Por fin, después de horas de idas y venidas, encontramos una en la que sí había lugar: se trataba de la prisión de La Force. Me bajaron del coche y me indicaron que caminara hacia la puerta. Ésta no tardó en abrirse y entonces pude ver a un tipo grueso y maloliente que debía de ser un viejo conocido de uno de mis captores, porque se saludaron con mucha efusión preguntándose mutuamente por la familia. Yo estaba tan exhausta que me permití apoyar levemente la cabeza contra las oscuras piedras del muro. En ese momento, detrás del corpachón de aquel hombre, vi a Frenelle, y fue tal mi alegría que instintivamente di un paso hacia ella. Este gesto inocente pareció contrariar a ambos porque de inmediato acabaron con los comentarios familiares y banales.
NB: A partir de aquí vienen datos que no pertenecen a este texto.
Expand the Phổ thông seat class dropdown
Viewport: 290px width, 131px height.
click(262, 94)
Mi captor me empujó entonces con una carcajada en brazos del tipo grueso de aliento inmundo.
— Toma, Pierrot–dijo-. No todos los días puedo traerte un regalito tan bueno como éste. Creo que esta vez tú y tus amigos disfrutaréis mucho del rapiotage. Nos vemos el nonidi en casa de Boulanger, da recuerdos a la familia.
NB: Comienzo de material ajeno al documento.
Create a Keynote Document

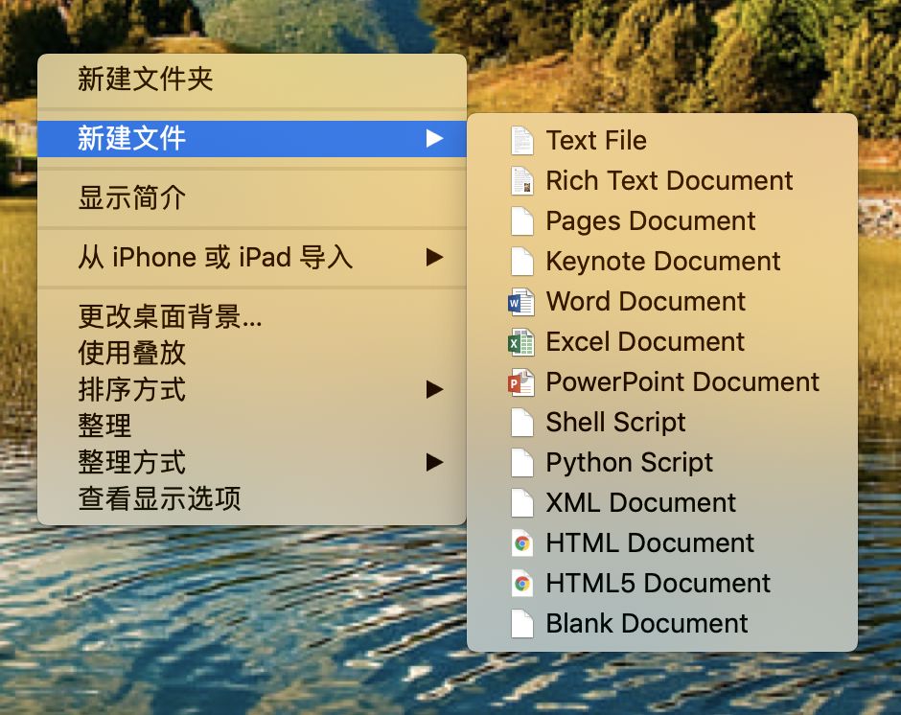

De toda esta conversación entre burocrática y familiar yo sólo retuve una palabra de la que ya he hablado al amable lector con anterioridad, me refiero a rapiotage. «¡Dios mío!», pensé temblando de pies a cabeza, porque si durante mi primer cautiverio, en la fortaleza de Hâ, había tenido la suerte de librarme de semejante humillación, nada hacía presagiar que ahora iba a ser tan afortunada. Como se recordará, dicha «operación» consistía en que, al ingresar en la cárcel, lo primero que se hacía era someter a los prisioneros a una concienzuda exploración íntima para comprobar que no llevaban escondidas monedas ni joyas. El cacheo de los hombres, así como el de las mujeres no muy agraciadas, solía ser benévolo; o si no benévolo, al menos no tan humillante. No se les desnudaba, sino que debían, simplemente, levantarse la falda o bajarse los pantalones. Después de introducirles bien un dedo o bien otro utensilio adecuado para comprobar que estaban «limpios» se les permitía seguir adelante en su vía crucis camino de la celda. En cambio, cuando se trataba de alguien como Frenelle o yo…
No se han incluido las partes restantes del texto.